Performance results: https://rebench.stefan-marr.de/compare/SOMns/d53f2b50adf3705fc19bd9bde50c2e8ea81e7924/a2ff3f7704d2fa110e6622e68d6126f4cd98685b
The largest program I have in these benchmarks, is the SomSom interpreter (SOM written in SOM), which sees 8-10% benefit.
Inlining here means, I essentially integrate these trivial nodes into the dispatch chain directly, instead of having to go through a Truffle method call.
Right, I call that "AST inlining", not sure if there is a better term.
Interesting, are those results on Native (best, most representative) or JVM? And if JVM is it with --engine.Compilation=false
(better, more representative) or by not including /compiler
(not representative of interpreter perf in releases)?

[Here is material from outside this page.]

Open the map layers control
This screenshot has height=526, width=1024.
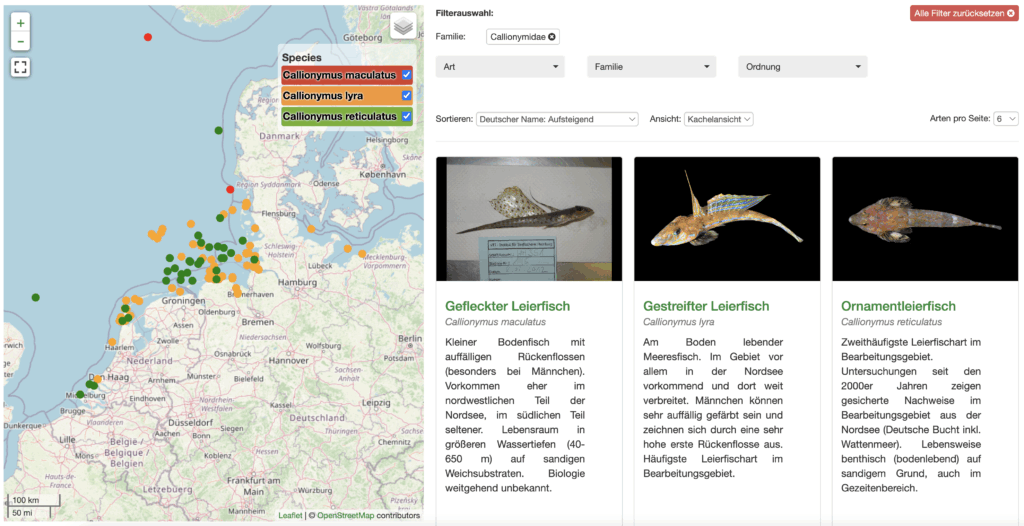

FWIW we AST-inline quite a few calls in TruffleRuby, including new
as well:
https://github.com/oracle/truffleruby/blob/master/src/main/java/org/truffleruby/core/inlined/CoreMethodAssumptions.java
Those are detected at parse/translate time, if it's a literal call to one of these.
And there is also AlwaysInlinedMethodNode, which are AST-inlined methods in the "call method node" which is more dynamic and notably used for getters/setters/send and a couple things that would otherwise need to get the caller frame, but by being AST-inlined have it right at hand. For this category they are always AST-inlined, which is nice as we don't need to handle them not being AST-inlined (e.g., we never need to walk the stack to get the caller frame for those).
Right, I call that "AST inlining", not sure if there is a better term.
Yepp, AST inlinining seems suitable. The linked PR does it actually also for a bytecode interpreter, but yes, same idea.
are those results on Native (best, most representative) or JVM?
Yes ;)
This info is hidden in the executor names
- native-interp-ast: a native image, with
engine.Compilation=false
for the AST interpreter - native-interp-bc: a native image, with
engine.Compilation=false
for the BC interpreter - -interp: on top of HotSpot, with the Truffle default runtime, AST interpreter
- -graal: on top of HotSpot, with Graal as normally enabled, BC interpreter
The numbers I referred to were for the AST interpreter in a native image, with engine.Compilation=false
Did you want me to run this again?
@chrisseaton No, there was no change in this area since https://github.com/oracle/truffleruby/issues/2261#issuecomment-812049762
This blog post details Multi-Tier and also shows the effect of the interpreter optimizations in this issue:
https://medium.com/graalvm/multi-tier-compilation-in-graalvm-5fbc65f92402#a16c (under Interpreter impact
if the anchor doesn't work)
With Truffle Node inlining there is less need to reduce the number of nodes, and we did some of this so closing.